**Exercise objective**
Continue the commentary on a Shakespeare sonnet below, picking up right after its final paragraph.

>> START Source

The fact that you – the young man – are described as 'the pleasure of the fleeting year' has two principal implications and therefore potential meanings: one, as far as I, the poet am concerned, you, the young man, are to the ever-passing seasons a bit like a summer's day, only, of course, as we know since Sonnet 18, "more lovely and more temperate," and, two, there is an obvious and scarcely disguised sensory-sensual element that once more allows us to read into the line a physical, possibly sexual, dimension to the relationship.
What freezings have I felt, what dark days seen,
​What old December's bareness everywhere.
The comparison of the time of separation to a winter continues: how cold have I felt, and what dark days have I seen, and wherever I have looked there have, to me, been nothing but barren fields and trees devoid of any lusty green, just as the countryside is in old December.

December is 'old' because it comes at the end of the year; in the metaphor of a lifecycle, it is the last stage before death; the new year, by contrast, is young, and spring is endowed with fresh green leaves and sap and flowers and life.

And perhaps this is a good moment to remind ourselves, as we have done on one or two occasions before, just how dark and cold and barren an Elizabethan winter, most particularly in the countryside, really is: we are talking about an era when people live with and in the seasons, and when from the  last leaves having fallen off the trees until the new leaves appear, the countryside is barren and empty and cold, and nature – although of course it isn't – feels largely lifeless.
​And yet this time removed was summer's time,
​The teeming autumn, big with rich increase,

And yet, the time I was away from you was actually summer and/or autumn, in reality full, even overflowing with the fruit and produce that is now ripe for harvesting and therefore looks and feels big and plentiful with the riches that have grown since spring.

The stark contrast to the barren winter is here given with what to us sounds like two seasons. We don't know whether Shakespeare means to suggest that the comparison with summer's time is not quite adequate and that he therefore effectively corrects himself to make a stronger point and to set up the analogy that follows, or whether he wants to make us understand that the period of separation has lasted throughout summer into the autumn. Either is possible, of course, as is the suggestion that summer leads into autumn and that the two here, when contrasted with winter, blur into one.

>> END Source
>> START Given information

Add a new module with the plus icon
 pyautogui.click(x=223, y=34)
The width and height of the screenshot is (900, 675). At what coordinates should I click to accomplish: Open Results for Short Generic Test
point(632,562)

>> END Given information

**Answer to this exercise**
​Bearing the wanton burden of the prime,
​​Like widowed wombs after their lords' decease;

The season is further described now as effectively pregnant, bearing the almost excessive and therefore wanton fruit and offspring of the best time for sowing or reproducing, which generally tends to be the early springtime; and so the time of which I speak, this 'pregnant' autumn now comes across like so many wombs of widows whose husbands and therefore lords have since deceased.

We have come across 'wanton' before, most recently in Sonnet 96, and while we don't know for certain how close or not that sonnet is in composition to this sonnet – there is clearly a caesura of sorts, at the very least in terms of the subject matter and the argument being made – we noted there, and indeed before, the connotation 'wanton' carries of sexually unrestrained conduct, which is something that would of course in a time of very limited contraception result in many pregnancies.

​Shakespeare here ties this into the next metaphor which is that of orphans, by suggesting that the abundance being carried by this season is effectively fatherless, because the person who has seeded it all is no longer around:
Yet this abundant issue seemed to me
​But hope of orphans and unfathered fruit,

But these plentiful riches – the fruit, produce, even children, the 'issue' so described – seemed to me like nothing more than the hope and therefore prospect of orphans and offspring without a father. 

'Unfathered fruit' is particularly evocative, because we do not normally care too much about the 'father' of fruit, unless 'fruit' stands for 'children' in which case they are, without their father, by definition 'orphans', and so 'orphans' and 'unfathered fruit' are then one and the same thing.

We would today probably speak of half-orphaned children if their mother was still alive but their father had died, but in Elizabethan England and for quite some time afterwards, the notion of progeny was so dominant, and therefore the importance of the father so great, that being unfathered effectively equalled being an orphan.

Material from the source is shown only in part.